+++ SOURCE PASSAGE +++

In many places around the world, the fascist threat is rising. Far right, neonationalist and ultra-conservative parties, politicians, and pundits have taken advantage of growing inequalities and alienation to gain power and influence.
This rising fascistic tide is deeply entangled with games and play (Lankford et al. 2024; Schlegel and Kowert 2024; Wells et al. 2024). Over the last decade or more, scholars have witnessed the intertwining of fandoms with reactionary politics (Massanari 2024; Wilson 2018). Others have observed the darkly playful behaviour of the digital far-right (Davies 2022; Grobe 2022; Haiven et al. 2022; N’Guessan 2024). These tendencies build on the long-standing presence of authoritarian and exclusionary narratives and structures in commercial games (Did 2024; Hammar 2020) that frequently draw on cryptofascist notions of play (Eidelpes 2014), already, at least implicitly, invested in cultures of white-supremacy (Trammell 2023).
And it coincides with the gamification of many violent and exclusionary aspects of our worlds (Flanagan and Jakkobsen 2024; Haiven 2026; Hon 2022). But games and play(fulness) also offer possibilities for rupture and resistance, which can be turned to antifascist aims and towards the horizon of collective liberation (Flanagan 2009; Ruberg 2020; Woodcock 2019).

+++ PROVIDED DATA +++

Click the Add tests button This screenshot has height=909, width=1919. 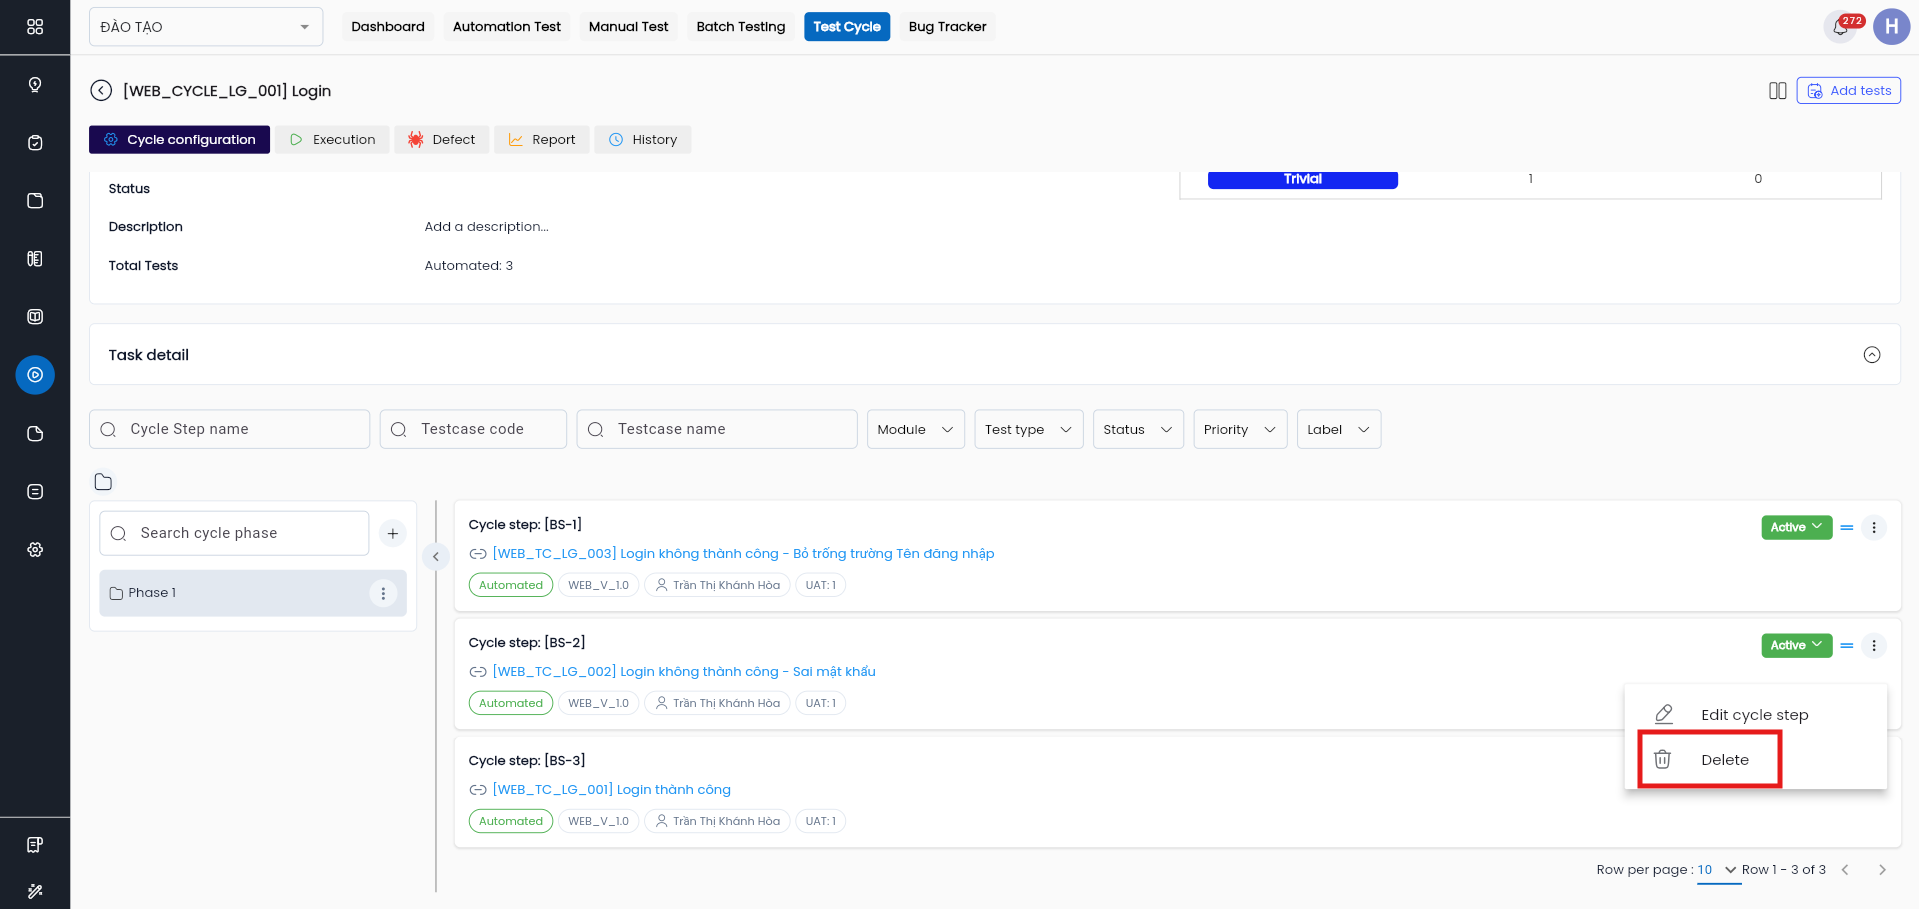point(1848,91)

+++

Rewrite the passage on games and fascism, starting with "In many places" and going on through "power and influence.", with "pundits" changed to "commentators".

*ANSWER BELOW*:
In many places around the world, the fascist threat is rising. Far right, neonationalist and ultra-conservative parties, politicians, and commentators have taken advantage of growing inequalities and alienation to gain power and influence.